Supplied records:
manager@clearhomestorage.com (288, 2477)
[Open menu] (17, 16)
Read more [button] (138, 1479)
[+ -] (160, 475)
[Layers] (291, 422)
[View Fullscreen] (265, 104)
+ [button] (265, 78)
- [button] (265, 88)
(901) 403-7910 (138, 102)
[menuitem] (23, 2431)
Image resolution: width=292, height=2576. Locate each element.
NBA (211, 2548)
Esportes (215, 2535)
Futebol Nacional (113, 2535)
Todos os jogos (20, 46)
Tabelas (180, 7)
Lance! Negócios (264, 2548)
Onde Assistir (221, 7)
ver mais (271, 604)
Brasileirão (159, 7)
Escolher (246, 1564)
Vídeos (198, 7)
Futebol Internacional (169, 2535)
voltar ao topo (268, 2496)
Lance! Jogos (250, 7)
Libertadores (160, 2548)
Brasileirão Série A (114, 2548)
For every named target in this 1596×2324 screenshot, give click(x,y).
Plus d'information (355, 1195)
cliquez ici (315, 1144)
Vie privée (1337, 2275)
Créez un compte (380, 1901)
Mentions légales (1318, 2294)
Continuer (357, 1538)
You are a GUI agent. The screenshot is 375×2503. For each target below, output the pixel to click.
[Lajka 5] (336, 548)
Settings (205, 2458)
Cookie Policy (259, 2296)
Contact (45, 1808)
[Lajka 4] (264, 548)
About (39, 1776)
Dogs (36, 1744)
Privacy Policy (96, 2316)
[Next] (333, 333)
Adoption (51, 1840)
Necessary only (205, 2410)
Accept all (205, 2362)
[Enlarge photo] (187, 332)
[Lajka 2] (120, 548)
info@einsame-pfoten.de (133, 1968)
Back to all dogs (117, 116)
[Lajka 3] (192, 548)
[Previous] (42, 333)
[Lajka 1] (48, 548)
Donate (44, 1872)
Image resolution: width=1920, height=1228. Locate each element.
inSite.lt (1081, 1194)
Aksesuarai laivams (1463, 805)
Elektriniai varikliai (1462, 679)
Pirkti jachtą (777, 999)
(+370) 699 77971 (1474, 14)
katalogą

Aim of the exercise: Write all the data out again, exactly.

Reply to the task:
manager@clearhomestorage.com (288, 2477)
[Open menu] (17, 16)
Read more [button] (138, 1479)
[+ -] (160, 475)
[Layers] (291, 422)
[View Fullscreen] (265, 104)
+ [button] (265, 78)
- [button] (265, 88)
(901) 403-7910 (138, 102)
[menuitem] (23, 2431)
Image resolution: width=292, height=2576. Locate each element.
NBA (211, 2548)
Esportes (215, 2535)
Futebol Nacional (113, 2535)
Todos os jogos (20, 46)
Tabelas (180, 7)
Lance! Negócios (264, 2548)
Onde Assistir (221, 7)
ver mais (271, 604)
Brasileirão (159, 7)
Escolher (246, 1564)
Vídeos (198, 7)
Futebol Internacional (169, 2535)
voltar ao topo (268, 2496)
Lance! Jogos (250, 7)
Libertadores (160, 2548)
Brasileirão Série A (114, 2548)
For every named target in this 1596×2324 screenshot, give click(x,y).
Plus d'information (355, 1195)
cliquez ici (315, 1144)
Vie privée (1337, 2275)
Créez un compte (380, 1901)
Mentions légales (1318, 2294)
Continuer (357, 1538)
You are a GUI agent. The screenshot is 375×2503. For each target below, output the pixel to click.
[Lajka 5] (336, 548)
Settings (205, 2458)
Cookie Policy (259, 2296)
Contact (45, 1808)
[Lajka 4] (264, 548)
About (39, 1776)
Dogs (36, 1744)
Privacy Policy (96, 2316)
[Next] (333, 333)
Adoption (51, 1840)
Necessary only (205, 2410)
Accept all (205, 2362)
[Enlarge photo] (187, 332)
[Lajka 2] (120, 548)
info@einsame-pfoten.de (133, 1968)
Back to all dogs (117, 116)
[Lajka 3] (192, 548)
[Previous] (42, 333)
[Lajka 1] (48, 548)
Donate (44, 1872)
Image resolution: width=1920, height=1228. Locate each element.
inSite.lt (1081, 1194)
Aksesuarai laivams (1463, 805)
Elektriniai varikliai (1462, 679)
Pirkti jachtą (777, 999)
(+370) 699 77971 (1474, 14)
katalogą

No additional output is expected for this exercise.